I am beginner and self-learning in Java programming.
So, I want to know about difference between String.length() and String.getBytes().length in Java.
What is more suitable to check the length of the string?
String.length()
String.length() is the number of 16-bit UTF-16 code units needed to represent the string. That is, it is the number of char values that are used to represent the string and thus also equal to toCharArray().length. For most characters used in western languages this is typically the same as the number of unicode characters (code points) in the string, but the number of code point will be less than the number of code units if any UTF-16 surrogate pairs are used. Such pairs are needed only to encode characters outside the BMP and are rarely used in most writing (emoji are a common exception).
String.getBytes().length
String.getBytes().length on the other hand is the number of bytes needed to represent your string in the platform's default encoding. For example, if the default encoding was UTF-16 (rare), it would be exactly 2x the value returned by String.length() (since each 16-bit code unit takes 2 bytes to represent). More commonly, your platform encoding will be a multi-byte encoding like UTF-8.
This means the relationship between those two lengths are more complex. For ASCII strings, the two calls will almost always produce the same result (outside of unusual default encodings that don't encode the ASCII subset in 1 byte). Outside of ASCII strings, String.getBytes().length is likely to be longer, as it counts bytes needed to represent the string, while length() counts 2-byte code units.
Which is more suitable?
Usually you'll use String.length() in concert with other string methods that take offsets into the string. E.g., to get the last character, you'd use str.charAt(str.length()-1). You'd only use the getBytes().length if for some reason you were dealing with the array-of-bytes encoding returned by getBytes.
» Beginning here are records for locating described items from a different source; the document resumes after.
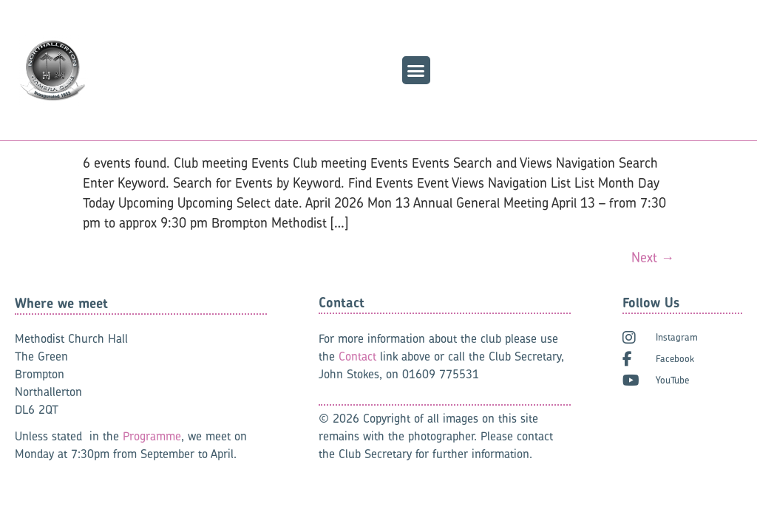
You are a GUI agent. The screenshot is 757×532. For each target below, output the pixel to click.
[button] (416, 70)
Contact (357, 356)
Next (653, 257)
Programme (152, 436)
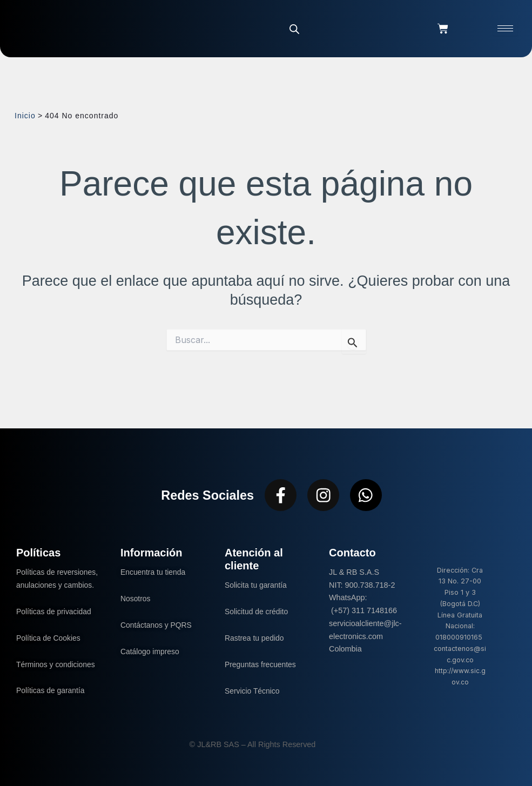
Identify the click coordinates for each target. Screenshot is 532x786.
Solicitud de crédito (258, 612)
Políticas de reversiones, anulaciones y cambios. (57, 585)
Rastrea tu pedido (255, 638)
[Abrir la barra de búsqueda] (294, 29)
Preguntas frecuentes (261, 664)
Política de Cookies (49, 650)
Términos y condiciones (57, 677)
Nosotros (136, 599)
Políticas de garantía (51, 703)
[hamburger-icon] (505, 28)
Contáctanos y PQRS (157, 625)
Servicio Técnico (253, 690)
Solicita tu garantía (257, 585)
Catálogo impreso (151, 651)
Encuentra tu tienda (154, 572)
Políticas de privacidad (56, 624)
The length() method returns the length of the string in characters.
Characters may take more than a single byte. The expression String.getBytes().length returns the length of the string in bytes, using the platform's default character set.
The String.length() method returns the quantity of symbols in string. While String.getBytes().length() returns number of bytes used to store those symbols.
Usually chars are stored in UTF-16 encoding. So it takes 2 bytes to store one char.
Check this SO answer out.
I hope that it will help :)
In short, String.length() returns the number of characters in the string while String.getBytes().length returns the number of bytes to represent the characters in the string with specified encoding.
In many cases, String.length() will have the same value as String.getBytes().length. But in cases like encoding UTF-8 and the character has value over 127, String.length() will not be the same as String.getBytes().length.
Here is an example which explains how characters in string is converted to bytes when calling String.getBytes(). This should give you a sense of the difference between String.length() and String.getBytes().length.
Related
Recently I found some negative bytes hidden in a Java string in my code which was causing a .equals String comparison to fail.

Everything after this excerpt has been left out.